Gündem, arşiv

Biden bu tür ifadeler kullandıysa benim için tarih olur

Cumhurbaşkanı Erdoğan, "Eğer Biden bu tür ifadeler kullandıysa, Biden benim için tarih olur. Asla benim böyle ifadelerim olmamıştır" dedi.

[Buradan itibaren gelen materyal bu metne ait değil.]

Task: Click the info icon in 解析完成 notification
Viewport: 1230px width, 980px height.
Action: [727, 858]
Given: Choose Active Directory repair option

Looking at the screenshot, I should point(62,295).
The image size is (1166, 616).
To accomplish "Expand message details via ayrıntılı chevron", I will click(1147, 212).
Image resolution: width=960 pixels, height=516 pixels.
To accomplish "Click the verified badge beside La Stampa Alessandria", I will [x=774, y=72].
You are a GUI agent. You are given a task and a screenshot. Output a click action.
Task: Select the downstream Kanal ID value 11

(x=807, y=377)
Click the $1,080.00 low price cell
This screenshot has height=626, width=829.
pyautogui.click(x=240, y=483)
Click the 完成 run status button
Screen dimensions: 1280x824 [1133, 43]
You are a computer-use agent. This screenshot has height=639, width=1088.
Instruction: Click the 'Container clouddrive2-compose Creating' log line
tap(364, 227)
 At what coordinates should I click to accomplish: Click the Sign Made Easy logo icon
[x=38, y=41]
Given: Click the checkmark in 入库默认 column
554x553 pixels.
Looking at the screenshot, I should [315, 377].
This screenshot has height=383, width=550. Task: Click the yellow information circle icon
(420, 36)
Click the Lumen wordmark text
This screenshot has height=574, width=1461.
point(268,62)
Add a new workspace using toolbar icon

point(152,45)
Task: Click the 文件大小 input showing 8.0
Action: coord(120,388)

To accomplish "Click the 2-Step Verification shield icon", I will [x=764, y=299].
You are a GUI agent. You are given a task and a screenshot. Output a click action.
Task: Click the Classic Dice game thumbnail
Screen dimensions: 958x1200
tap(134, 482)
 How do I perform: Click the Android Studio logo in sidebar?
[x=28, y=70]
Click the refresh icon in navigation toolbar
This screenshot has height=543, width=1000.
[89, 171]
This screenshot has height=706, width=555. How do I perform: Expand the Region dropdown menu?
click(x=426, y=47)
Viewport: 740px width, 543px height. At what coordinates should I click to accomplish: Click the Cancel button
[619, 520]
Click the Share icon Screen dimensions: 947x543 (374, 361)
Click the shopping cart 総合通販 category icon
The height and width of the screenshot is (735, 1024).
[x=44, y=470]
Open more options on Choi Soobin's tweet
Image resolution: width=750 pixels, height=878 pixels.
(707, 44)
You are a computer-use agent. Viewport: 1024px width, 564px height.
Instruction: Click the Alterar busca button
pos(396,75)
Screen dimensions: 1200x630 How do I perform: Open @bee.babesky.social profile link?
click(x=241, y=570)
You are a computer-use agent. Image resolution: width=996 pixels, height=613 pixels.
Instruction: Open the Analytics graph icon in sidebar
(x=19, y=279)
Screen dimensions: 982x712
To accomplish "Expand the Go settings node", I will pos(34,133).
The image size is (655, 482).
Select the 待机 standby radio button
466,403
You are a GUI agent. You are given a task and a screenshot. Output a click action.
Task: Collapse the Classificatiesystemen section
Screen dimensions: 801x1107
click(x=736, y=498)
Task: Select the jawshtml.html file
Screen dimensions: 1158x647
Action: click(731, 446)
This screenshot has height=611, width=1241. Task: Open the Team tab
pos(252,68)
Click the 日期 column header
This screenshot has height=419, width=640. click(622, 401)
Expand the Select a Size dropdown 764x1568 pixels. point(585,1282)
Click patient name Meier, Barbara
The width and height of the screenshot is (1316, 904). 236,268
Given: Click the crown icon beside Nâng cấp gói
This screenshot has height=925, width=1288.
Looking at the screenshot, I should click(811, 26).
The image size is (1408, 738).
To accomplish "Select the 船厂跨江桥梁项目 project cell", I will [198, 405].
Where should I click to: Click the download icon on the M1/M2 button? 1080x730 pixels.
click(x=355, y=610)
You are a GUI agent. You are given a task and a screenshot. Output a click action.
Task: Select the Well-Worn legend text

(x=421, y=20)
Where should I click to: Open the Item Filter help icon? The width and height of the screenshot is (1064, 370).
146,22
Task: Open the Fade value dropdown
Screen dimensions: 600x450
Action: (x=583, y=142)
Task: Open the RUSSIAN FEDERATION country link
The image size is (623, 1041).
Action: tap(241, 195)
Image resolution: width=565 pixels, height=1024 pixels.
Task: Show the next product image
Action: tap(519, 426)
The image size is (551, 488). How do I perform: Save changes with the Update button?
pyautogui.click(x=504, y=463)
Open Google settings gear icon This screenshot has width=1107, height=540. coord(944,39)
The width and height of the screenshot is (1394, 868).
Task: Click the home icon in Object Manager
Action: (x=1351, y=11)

04.10.2014 - Güncelleme : 04.10.2014
Biden bu tür ifadeler kullandıysa benim için tarih olur

İSTANBUL

Cumhurbaşkanı Recep Tayyip Erdoğan, sınırların şu anda adeta tehdit altında olduğunu ifade ederek, "Şu anda Kobani'de olan, yarın belki Haseki'de olacak, belki daha farklı sınırımıza yakın bölgelerde olacak. Dolayısıyla tüm bu gelişmelere karşı tabii ki Türkiye Cumhuriyeti olarak da bizler tedbirlerimizi azami ölçüde almış bulunuyoruz" dedi.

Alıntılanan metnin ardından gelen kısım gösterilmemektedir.